In today’s business environment, project management has never been more critical to the success of enterprise ventures. Using project management methodologies, teams can keep an eye on the risks, scope and tasks associated with projects.
And while solid methodologies have helped complete large and intricate project for years, even small projects now have significant complexities and integrations inherent in their execution. As a result, the number of software tools specifically geared to help keep projects on track and help project managers get a handle on all of the moving parts has exploded. With so many choices, it’s hard to decide what the best tool is for an organization. CIO’s article on the subject, 11 Tips to Get the Most Out of Project Management Software, provides some guidelines, but 4 items in particular stand out:
Do a needs analysis: know what you’re tracking and what kinds of project will be managed with the tool
Consider a cloud-based service: Cost of ownership and deployment are two critical factors to consider when adopting a new tool, and cloud based tools frequently come out on top of those comparisons
Consider scalability: as your company grows, so will the number of users of the tool and the complexity of what’s being tracked with it
Integration with core apps: If your organization already had mission critical applications in use, your project management tool will be more useful, and experience faster acceptance, if it integrates with those existing applications
The last point, in particular, can make or break the adoption of your new toolset. This is especially true if your organization is heavily – or even moderately – invested in the Salesforce platform. Because Salesforce can house your client data, project information and even facilitate team collaboration, it makes sense to use a project management tool that can incorporate that information and minimize the need for duplicate, and inevitably mismatched, data and communication.
There are two types of project management tools that work with Salesforce – ones that integrate with the platform, using their own controls and establishing connections between Salesforce and their application, and ones that are applications that live inside the Salesforce ecosystem, adapting the common controls and leveraging the familiar tools that are part of the platform.
Below, we look at some of the most popular examples of each type as well as look at a tool that can elevate your project management to the next level.
Project Management Tools that Integrate with Salesforce
A number of project management tools in the market today stand separate from existing platforms like Salesforce.
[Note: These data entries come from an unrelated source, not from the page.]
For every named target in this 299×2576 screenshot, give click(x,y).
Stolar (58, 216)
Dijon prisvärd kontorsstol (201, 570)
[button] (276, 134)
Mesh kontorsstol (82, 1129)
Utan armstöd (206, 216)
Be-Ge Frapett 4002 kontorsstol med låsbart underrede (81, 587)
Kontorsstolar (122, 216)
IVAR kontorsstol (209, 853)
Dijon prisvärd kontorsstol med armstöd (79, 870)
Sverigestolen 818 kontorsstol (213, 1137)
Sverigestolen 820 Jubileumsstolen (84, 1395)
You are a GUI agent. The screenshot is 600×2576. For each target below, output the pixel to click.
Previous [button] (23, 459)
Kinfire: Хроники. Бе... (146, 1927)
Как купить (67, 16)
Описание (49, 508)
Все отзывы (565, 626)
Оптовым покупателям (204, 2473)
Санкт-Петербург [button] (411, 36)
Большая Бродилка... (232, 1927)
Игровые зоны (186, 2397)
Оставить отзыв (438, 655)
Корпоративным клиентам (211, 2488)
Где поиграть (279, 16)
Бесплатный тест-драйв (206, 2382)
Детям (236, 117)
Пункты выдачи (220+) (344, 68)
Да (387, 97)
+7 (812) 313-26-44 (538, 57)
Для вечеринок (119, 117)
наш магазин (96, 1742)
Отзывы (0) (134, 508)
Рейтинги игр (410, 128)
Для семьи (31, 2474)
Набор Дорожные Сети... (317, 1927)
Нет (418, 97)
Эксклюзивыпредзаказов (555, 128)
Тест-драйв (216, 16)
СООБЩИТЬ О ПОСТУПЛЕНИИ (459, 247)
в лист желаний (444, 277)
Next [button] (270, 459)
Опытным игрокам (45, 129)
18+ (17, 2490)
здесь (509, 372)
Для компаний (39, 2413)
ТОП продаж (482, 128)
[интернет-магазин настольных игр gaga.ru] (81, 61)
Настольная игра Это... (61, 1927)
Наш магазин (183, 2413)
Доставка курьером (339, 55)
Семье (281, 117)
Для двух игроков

These applications allow users some flexibility with the outside tools that they can integrate with, perhaps offering connections not only to Salesforce but to accounting packages, time tracking and other business applications. One point to keep in mind when investigating tools that provide connections to outside applications – maintaining multiple integration points across your enterprise landscape can backfire, creating more work for your support teams, not less.
With these caveats in mind, you may still feel that a standalone solution will satisfy the requirements of your organization’s projects. Here are a few of the top contenders to consider that will integrate with Salesforce and a number of other applications as well.
Billing itself as “all in one collaboration software”, Wrike goes beyond project management, offering solutions for marketing, creative and product management teams in addition to the project management tools. While some companies may appreciate the range of tools available under one roof, others may find that they are only using a limited set of what’s available. The project management application itself, however, has all of the features you’d expect from the tool, including Gantt charts and resource management boards.
To integrate Wrike with Salesforce, you must request the integration instructions from the Wrike team through your Salesforce interface. Once set up, teams can be siloed but have access to project information. For Salesforce authorized users, Wrike tasks can be assigned and the status of tasks can be viewed all without leaving Salesforce. For project teams that don’t have Salesforce access, tasks can be worked on as assigned and updated within Wrike.